- REQUIRED ACTION
In the entries below, go to the line containing "This screenshot has height=874, width=1136." and repeat it along with every later line, exactly.

- Stored records
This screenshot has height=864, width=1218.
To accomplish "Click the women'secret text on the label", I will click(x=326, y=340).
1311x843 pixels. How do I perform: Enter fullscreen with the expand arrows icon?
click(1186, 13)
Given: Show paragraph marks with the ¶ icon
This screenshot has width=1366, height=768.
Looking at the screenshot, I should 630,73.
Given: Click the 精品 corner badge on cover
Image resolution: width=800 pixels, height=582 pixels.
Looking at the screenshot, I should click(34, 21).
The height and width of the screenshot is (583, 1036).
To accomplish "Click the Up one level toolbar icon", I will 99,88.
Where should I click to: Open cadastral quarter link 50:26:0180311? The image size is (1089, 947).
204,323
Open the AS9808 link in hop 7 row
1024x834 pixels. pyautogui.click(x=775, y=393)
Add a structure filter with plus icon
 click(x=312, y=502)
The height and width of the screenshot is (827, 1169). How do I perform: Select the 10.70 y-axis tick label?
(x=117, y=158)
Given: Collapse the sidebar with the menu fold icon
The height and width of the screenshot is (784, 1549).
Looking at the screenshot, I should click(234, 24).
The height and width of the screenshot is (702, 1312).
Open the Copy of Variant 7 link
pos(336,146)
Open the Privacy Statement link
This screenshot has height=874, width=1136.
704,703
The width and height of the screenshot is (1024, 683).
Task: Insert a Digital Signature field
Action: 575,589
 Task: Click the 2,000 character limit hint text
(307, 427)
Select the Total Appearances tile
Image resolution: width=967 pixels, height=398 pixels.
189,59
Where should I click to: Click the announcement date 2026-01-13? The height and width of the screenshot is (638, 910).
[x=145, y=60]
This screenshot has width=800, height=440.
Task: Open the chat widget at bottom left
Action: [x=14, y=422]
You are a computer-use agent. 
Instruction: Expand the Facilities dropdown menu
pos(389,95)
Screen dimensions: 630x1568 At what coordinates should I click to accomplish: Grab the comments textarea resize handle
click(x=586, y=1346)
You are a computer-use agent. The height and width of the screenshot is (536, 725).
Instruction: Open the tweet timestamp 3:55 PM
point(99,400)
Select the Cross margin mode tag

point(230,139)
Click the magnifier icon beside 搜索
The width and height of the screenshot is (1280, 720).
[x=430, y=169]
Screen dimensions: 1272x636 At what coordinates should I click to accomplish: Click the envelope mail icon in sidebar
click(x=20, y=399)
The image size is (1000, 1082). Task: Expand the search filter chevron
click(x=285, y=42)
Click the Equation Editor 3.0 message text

- WRITTEN RESPONSE
This screenshot has height=874, width=1136.
704,703
The width and height of the screenshot is (1024, 683).
Task: Insert a Digital Signature field
Action: 575,589
 Task: Click the 2,000 character limit hint text
(307, 427)
Select the Total Appearances tile
Image resolution: width=967 pixels, height=398 pixels.
189,59
Where should I click to: Click the announcement date 2026-01-13? The height and width of the screenshot is (638, 910).
[x=145, y=60]
This screenshot has width=800, height=440.
Task: Open the chat widget at bottom left
Action: [x=14, y=422]
You are a computer-use agent. 
Instruction: Expand the Facilities dropdown menu
pos(389,95)
Screen dimensions: 630x1568 At what coordinates should I click to accomplish: Grab the comments textarea resize handle
click(x=586, y=1346)
You are a computer-use agent. The height and width of the screenshot is (536, 725).
Instruction: Open the tweet timestamp 3:55 PM
point(99,400)
Select the Cross margin mode tag

point(230,139)
Click the magnifier icon beside 搜索
The width and height of the screenshot is (1280, 720).
[x=430, y=169]
Screen dimensions: 1272x636 At what coordinates should I click to accomplish: Click the envelope mail icon in sidebar
click(x=20, y=399)
The image size is (1000, 1082). Task: Expand the search filter chevron
click(x=285, y=42)
Click the Equation Editor 3.0 message text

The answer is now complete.